## Data extracts
Content starts
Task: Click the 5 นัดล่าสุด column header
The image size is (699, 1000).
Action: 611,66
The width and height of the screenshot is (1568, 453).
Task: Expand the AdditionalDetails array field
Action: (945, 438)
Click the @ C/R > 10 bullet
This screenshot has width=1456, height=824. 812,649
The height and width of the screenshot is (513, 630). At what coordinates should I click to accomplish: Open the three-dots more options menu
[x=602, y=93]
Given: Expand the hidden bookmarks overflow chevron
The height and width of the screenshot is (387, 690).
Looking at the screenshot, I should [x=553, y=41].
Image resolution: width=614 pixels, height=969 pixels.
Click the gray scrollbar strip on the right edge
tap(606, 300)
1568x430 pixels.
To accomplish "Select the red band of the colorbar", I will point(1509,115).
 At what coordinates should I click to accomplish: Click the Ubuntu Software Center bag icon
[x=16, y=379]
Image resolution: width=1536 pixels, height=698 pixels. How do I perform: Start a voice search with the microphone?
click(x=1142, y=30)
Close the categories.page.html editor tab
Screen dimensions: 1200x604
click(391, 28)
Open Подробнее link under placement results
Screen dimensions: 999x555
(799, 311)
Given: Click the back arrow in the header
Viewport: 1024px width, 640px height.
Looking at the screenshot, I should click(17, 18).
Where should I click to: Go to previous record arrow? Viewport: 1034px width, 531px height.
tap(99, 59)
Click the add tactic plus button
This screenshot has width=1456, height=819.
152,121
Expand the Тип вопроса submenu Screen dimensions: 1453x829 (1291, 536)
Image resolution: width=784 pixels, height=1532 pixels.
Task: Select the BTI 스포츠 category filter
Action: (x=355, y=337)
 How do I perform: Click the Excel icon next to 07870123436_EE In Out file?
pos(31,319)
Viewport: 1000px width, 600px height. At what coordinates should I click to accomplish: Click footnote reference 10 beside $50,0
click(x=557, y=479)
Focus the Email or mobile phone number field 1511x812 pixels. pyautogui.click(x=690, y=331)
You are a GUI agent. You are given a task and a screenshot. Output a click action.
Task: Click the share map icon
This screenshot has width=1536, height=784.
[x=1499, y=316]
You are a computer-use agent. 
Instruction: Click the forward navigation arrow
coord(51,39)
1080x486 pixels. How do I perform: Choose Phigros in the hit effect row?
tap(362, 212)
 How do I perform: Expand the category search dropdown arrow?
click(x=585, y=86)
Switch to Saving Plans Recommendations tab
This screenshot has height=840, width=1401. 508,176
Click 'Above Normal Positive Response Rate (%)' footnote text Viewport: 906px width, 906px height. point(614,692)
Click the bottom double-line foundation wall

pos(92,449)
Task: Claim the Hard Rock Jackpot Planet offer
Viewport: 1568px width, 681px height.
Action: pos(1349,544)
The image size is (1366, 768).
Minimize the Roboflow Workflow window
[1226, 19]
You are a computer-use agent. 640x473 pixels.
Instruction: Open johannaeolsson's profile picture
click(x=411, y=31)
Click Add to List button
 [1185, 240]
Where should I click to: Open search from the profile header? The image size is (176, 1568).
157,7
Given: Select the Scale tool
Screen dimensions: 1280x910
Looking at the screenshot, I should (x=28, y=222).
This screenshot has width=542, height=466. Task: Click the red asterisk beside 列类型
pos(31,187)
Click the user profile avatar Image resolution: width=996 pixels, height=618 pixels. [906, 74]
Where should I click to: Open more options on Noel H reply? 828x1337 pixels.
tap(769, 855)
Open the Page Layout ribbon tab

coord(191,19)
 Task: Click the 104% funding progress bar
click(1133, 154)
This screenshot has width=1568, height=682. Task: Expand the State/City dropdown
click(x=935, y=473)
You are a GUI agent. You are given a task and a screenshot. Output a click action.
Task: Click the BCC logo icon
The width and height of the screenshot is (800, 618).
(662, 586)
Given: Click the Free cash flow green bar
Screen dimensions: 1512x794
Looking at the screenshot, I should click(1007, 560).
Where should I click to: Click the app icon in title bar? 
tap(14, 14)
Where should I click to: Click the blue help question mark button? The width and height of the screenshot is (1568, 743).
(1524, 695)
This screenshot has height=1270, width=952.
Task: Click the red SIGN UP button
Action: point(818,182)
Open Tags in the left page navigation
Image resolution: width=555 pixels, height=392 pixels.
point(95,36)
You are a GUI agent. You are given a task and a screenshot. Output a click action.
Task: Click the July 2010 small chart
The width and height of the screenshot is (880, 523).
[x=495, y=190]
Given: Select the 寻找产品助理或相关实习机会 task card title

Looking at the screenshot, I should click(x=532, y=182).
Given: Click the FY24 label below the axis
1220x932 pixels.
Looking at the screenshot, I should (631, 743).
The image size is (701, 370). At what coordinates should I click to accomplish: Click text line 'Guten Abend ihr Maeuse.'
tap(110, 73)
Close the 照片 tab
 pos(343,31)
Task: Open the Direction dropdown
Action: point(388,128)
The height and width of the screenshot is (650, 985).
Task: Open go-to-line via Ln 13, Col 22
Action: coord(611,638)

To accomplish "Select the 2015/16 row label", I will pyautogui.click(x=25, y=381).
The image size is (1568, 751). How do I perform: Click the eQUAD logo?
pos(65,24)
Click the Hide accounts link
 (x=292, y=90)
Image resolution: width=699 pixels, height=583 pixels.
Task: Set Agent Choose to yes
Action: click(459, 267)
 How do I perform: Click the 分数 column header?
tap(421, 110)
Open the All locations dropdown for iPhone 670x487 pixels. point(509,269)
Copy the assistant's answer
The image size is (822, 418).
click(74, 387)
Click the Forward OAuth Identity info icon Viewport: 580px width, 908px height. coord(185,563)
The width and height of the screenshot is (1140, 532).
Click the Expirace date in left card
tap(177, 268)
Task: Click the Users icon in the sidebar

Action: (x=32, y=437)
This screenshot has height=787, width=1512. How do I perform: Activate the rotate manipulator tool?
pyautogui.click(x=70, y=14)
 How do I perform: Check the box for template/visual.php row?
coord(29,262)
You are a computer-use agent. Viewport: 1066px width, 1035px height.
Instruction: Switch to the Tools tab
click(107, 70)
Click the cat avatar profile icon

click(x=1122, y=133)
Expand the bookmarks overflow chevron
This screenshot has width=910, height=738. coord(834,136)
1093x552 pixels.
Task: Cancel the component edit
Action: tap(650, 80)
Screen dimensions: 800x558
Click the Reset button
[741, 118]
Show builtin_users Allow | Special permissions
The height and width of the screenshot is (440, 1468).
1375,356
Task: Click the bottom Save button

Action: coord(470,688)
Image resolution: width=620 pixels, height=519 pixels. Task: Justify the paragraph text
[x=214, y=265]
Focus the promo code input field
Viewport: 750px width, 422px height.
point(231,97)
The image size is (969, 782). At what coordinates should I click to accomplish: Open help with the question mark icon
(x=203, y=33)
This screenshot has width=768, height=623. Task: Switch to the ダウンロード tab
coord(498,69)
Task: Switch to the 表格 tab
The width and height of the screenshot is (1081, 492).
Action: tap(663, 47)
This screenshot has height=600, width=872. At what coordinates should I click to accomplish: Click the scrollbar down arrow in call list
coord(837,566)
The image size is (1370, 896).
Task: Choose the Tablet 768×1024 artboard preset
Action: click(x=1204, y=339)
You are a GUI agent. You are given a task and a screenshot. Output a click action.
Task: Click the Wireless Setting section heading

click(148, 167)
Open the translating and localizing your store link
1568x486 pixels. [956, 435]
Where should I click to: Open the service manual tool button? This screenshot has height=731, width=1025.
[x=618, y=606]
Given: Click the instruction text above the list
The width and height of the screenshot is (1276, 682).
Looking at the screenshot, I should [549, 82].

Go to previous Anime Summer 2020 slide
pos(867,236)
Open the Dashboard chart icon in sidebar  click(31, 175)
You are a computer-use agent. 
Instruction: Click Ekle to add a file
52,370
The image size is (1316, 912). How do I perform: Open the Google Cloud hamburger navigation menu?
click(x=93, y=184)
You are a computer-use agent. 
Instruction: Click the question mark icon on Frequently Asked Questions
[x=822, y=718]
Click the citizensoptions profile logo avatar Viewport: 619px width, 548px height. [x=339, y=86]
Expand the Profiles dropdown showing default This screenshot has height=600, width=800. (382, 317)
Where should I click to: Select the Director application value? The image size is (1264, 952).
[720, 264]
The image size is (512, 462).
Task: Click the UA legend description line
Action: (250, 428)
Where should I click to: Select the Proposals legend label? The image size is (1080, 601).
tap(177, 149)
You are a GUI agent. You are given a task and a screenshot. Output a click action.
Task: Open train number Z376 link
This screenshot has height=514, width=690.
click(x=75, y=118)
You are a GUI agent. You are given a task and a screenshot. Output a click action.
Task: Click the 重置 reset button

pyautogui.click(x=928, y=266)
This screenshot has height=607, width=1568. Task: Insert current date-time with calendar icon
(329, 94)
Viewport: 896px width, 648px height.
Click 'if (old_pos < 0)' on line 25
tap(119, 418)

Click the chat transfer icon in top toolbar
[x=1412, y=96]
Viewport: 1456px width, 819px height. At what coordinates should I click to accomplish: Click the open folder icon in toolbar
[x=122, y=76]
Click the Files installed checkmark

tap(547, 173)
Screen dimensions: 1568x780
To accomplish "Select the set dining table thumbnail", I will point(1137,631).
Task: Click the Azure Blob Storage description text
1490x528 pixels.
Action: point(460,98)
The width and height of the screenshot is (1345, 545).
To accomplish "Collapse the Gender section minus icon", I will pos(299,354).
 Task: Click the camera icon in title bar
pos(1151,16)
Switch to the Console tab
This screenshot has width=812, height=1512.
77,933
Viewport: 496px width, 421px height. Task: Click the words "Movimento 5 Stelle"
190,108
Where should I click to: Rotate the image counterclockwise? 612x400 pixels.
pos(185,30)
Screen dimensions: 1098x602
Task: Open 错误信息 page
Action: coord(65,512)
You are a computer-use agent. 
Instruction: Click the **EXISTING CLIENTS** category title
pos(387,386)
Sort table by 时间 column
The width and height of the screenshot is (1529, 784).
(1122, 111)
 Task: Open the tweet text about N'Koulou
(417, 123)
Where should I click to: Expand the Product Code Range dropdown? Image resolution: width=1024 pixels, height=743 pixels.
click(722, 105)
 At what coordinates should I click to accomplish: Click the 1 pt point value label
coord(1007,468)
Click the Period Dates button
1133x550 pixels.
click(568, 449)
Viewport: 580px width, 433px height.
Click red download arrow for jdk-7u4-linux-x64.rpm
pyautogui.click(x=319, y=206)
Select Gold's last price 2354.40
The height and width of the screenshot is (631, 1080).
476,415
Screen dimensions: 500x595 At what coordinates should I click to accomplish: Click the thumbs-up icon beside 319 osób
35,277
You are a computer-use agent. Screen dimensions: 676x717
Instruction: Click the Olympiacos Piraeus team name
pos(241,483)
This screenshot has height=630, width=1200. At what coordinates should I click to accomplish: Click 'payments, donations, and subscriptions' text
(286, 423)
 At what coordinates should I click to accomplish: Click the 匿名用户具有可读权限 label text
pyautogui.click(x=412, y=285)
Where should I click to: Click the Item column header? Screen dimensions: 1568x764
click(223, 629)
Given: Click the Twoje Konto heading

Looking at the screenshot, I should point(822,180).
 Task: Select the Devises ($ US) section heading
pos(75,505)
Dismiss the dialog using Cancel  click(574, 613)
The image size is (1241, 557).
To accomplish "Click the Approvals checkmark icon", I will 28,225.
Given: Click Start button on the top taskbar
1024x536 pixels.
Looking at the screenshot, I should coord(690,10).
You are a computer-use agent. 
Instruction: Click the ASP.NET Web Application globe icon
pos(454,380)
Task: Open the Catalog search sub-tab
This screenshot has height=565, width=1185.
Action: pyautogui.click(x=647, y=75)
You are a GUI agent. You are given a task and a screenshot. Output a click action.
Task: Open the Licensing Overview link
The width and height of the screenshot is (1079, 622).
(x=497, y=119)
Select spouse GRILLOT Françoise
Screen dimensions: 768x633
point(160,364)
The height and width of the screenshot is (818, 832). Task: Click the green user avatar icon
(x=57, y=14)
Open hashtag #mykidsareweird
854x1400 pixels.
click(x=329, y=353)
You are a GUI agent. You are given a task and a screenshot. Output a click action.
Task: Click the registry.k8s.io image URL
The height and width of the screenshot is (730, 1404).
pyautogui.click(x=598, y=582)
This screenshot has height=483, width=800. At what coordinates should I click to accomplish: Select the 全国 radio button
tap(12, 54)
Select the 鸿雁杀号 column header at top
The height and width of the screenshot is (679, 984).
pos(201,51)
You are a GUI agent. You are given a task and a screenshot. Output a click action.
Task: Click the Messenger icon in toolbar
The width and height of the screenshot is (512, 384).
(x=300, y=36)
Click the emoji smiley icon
Content ends
## The problem
Every line of the data that includes the word "chart" should be copied.

## Answer area
Task: Click the July 2010 small chart
Open the Dashboard chart icon in sidebar  click(31, 175)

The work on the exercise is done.